Primary Data Sources
| ConceptNet |
data/raw/assertions.csv |
Provides the primary structural graph of common-sense relationships (e.g., UsedFor, CapableOf, PartOf). It forms the backbone of explicit knowledge. |
| Numberbatch |
data/raw/numberbatch.txt |
Pre-trained 300-dimensional word embeddings. Primary source for generating 20,000-bit binary HDC vectors via the Julia HDC server, and fallback for affective score calculation. |
| NRC-VAD Lexicon |
data/raw/nrc_vad/ |
Provides affective scores for English words across three dimensions: Valence (pleasure/displeasure), Arousal (intensity), and Dominance (control).

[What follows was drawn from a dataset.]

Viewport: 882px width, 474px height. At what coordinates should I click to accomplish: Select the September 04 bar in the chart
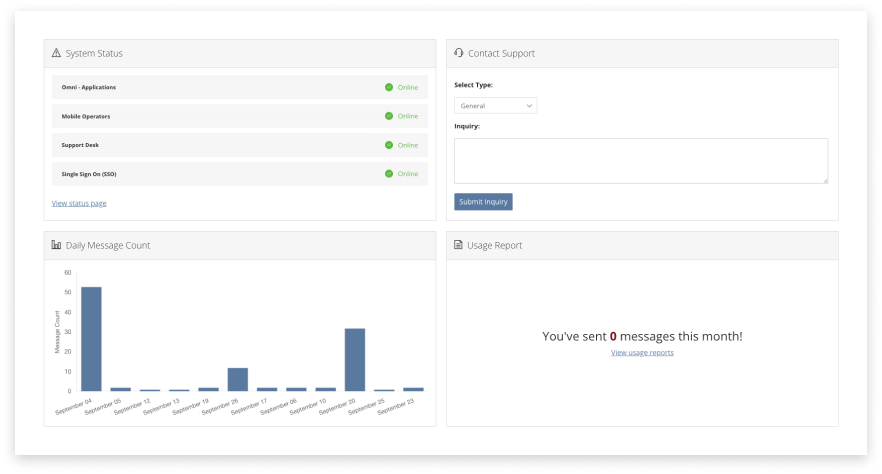pyautogui.click(x=91, y=338)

This is the source for the spin property of English particles. |
| German Norms |
data/raw/german_norms/ |
The German equivalent of the NRC-VAD lexicon, providing affective scores for German words. |
| OEWM Lexicons |
data/oewm_lexicons/ |
Open English, German, and Romanian WordNet data. This is a crucial source for normalization, synonymy (aliases), and word frequency priors. It significantly boosts the quality of mass calculation and the coverage of other lookups. |
| BabelNet Cache |
data/enrichment/babelnet_cache.db |
Local SQLite database caching BabelNet API results. Used in enrichment iterations to add high-quality multilingual relations, expanding the semantic graph over time. |
The Generation Pipeline (LexiconBuilder)
The process is orchestrated by the LexiconBuilder in the Rust codebase and follows several key stages:
- Aggregation: Raw assertions from ConceptNet are streamed and aggregated into a per-concept map, building a preliminary list of relations.
- Normalization & Enrichment: Lemmas are normalized using OEWM. This step also discovers aliases (synonyms) that will be used in later stages.
- Quality Scoring: Each potential concept is scored based on a set of heuristics: its connectivity in the graph, whether it has a Numberbatch embedding, and its coverage in affective lexicons.
- Filtering: Concepts that do not meet a minimum quality threshold (e.g.,
min_relations) are discarded.
- Property Calculation: For each high-quality concept:
- Mass (
m0) is calculated from graph connectivity, boosted by frequency priors from OEWM.
- Spin (
s) is derived from affective lexicons (NRC-VAD, German Norms).
- Charge (
q) is generated by the Julia HDC server, which expands 300D Numberbatch embeddings into 20,000-bit binary hypervectors—this is the CSI-HDC tokenization step that replaces traditional token embeddings.
- Export: The final collection of
SemanticParticle objects is written to a compressed Parquet file (ZSTD compression), forming the Semantic Base for the GDS runtime.